Hugo considera surpreendente a adaptação de seu corpo ao esforço físico. E perceber que “Claro que trata-se de um relato científico, apenas – eu sou um entre bilhões. Mas eu acho que isso traz bastante informação sobre a capacidade do corpo humano, principalmente você se conhecer melhor. Eu adquiri um condicionamento que eu jamais imaginei que eu teria na vida. E ver que não teve nenhuma sequela foi importantíssimo.”
Mas o cardiologista Filippo Savioli alerta que tentar algo parecido sem adaptação e acompanhamento médico é perigoso. “O risco é considerável e desaconselhado”, diz. Sem preparo, há chances reais de lesões graves, como arritmias, inflamações ou até morte súbita.
366 maratonas: o preparo do corpo e mente
Casado e pai de dois filhos, Hugo conta que escolheu começar o trajeto sempre pela manhã para ter tempo de ficar com a família e realizar os cuidados de recuperação ou fortalecimento muscular no restante do dia.
Ele fez a maioria das maratonas na mesma rota na cidade de Americana, no interior de São Paulo.
“Eu decidi fazer sempre o mesmo trajeto por alguns motivos. Primeiro: minha cabeça já sabia o que vinha pela frente. Eu conhecia cada subida, cada curva. Segundo: os pontos de parada e hidratação. Ao longo de um ano, você precisa parar – para ir ao banheiro, pegar mais água… E o terceiro motivo, pra mim, foi o mais importante: acessibilidade. Queria inspirar pessoas, e que elas soubessem quando e onde me encontrar. Ao longo dessa jornada, mais de 5 mil pessoas correram comigo.”
Hugo conta ter feito uma análise de riscos: “Eu poderia me lesionar? Sim. Ser atropelado? Sim. Ter algum problema familiar? Sim. Mapeei tudo isso, e tracei um plano de ação para cada cenário”

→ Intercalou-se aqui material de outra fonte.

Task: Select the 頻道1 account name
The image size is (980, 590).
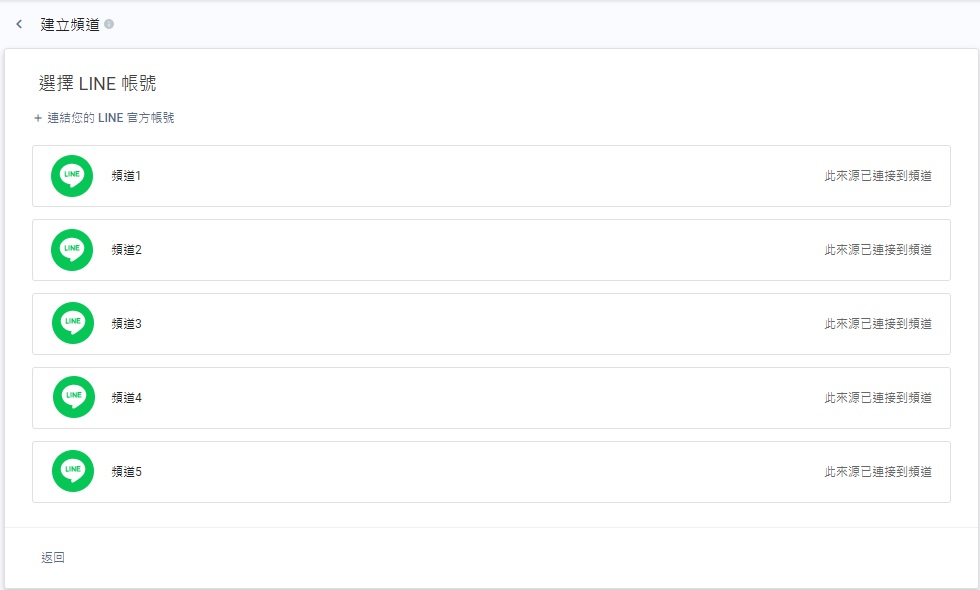Action: [127, 176]
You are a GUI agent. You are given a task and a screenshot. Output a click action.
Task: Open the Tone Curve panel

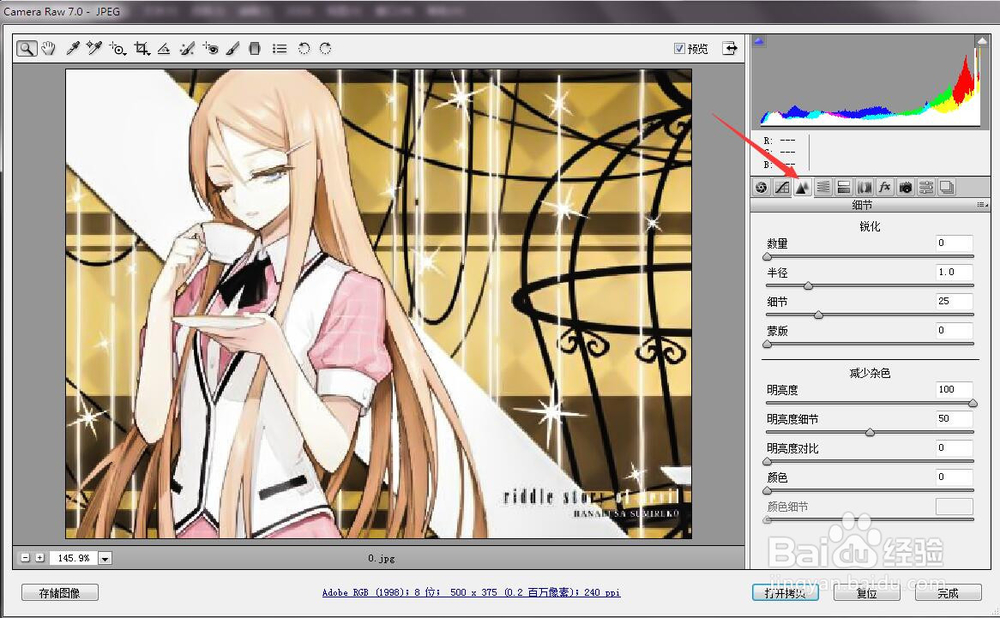784,187

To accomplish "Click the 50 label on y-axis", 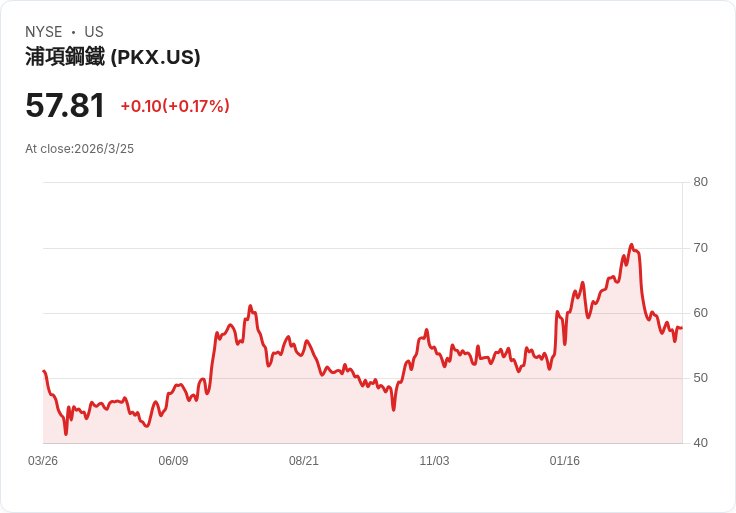I will tap(701, 378).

“Enfrentei de tudo: frio, calor, chuva, trânsito, caminhão passando muito perto… Lesões, três quadros de diarreia – o pior durou cinco dias. Nesse período, perdi 4kg. Foi preciso ajustar alimentação, hidratação. Mas seguimos.”
Hugo também enfrentou algumas lesões ao longo do ano. Teve uma fasceíte plantar – uma inflamação dolorosa na sola do pé, comum em quem corre longas distâncias – por volta da maratona de número 120. Depois, por volta da maratona 140, desenvolveu uma pubalgia, uma lesão na região da virilha que afeta tendões e músculos do abdômen inferior e da parte interna da coxa.
“A pubalgia foi uma das piores fases. Uma lesão muito dolorosa. Mas como eu não podia parar, fiz recuperação ativa: caminhei 10 horas por dia durante cinco dias, segurando uma sacola com gelo na virilha. Depois fui voltando aos poucos: caminhar, trotar… até conseguir correr os 42 km de novo.”
O acompanhamento psicológico também fez parte da rotina.
“Eu troquei uma carreira consolidada por algo totalmente incerto. E claro que isso gera ansiedade, insegurança. Então ter uma profissional com esse olhar independente foi importante para aliviar o peso e manter o foco.”
Dois anos após concluir o projeto, Hugo escreveu um livro sobre a experiência – ‘Nunca é Tarde Para Escrever Uma Nova História’ -, correu outras maratonas e ultramaratonas, e agora planeja seu próximo desafio: ser o primeiro humano a correr toda a extensão das Américas, de Prudhoe Bay, no Alasca, até Ushuaia, na Terra do Fogo.
“A ideia é fazer isso em dez meses, trezentos dias —o que dá, em média, 85 quilômetros por dia.”
Ele também quer transformar a jornada em um documentário para inspirar futuras gerações, mas ainda busca recursos para montar uma equipe de filmagem e um motorhome equipado.
“O objetivo é gerar uma grande conscientização global sobre os benefícios da atividade física e de que o ser humano é capaz de coisas incríveis. Ninguém precisa correr uma maratona por dia, mas cada um precisa acreditar de verdade em seu potencial.”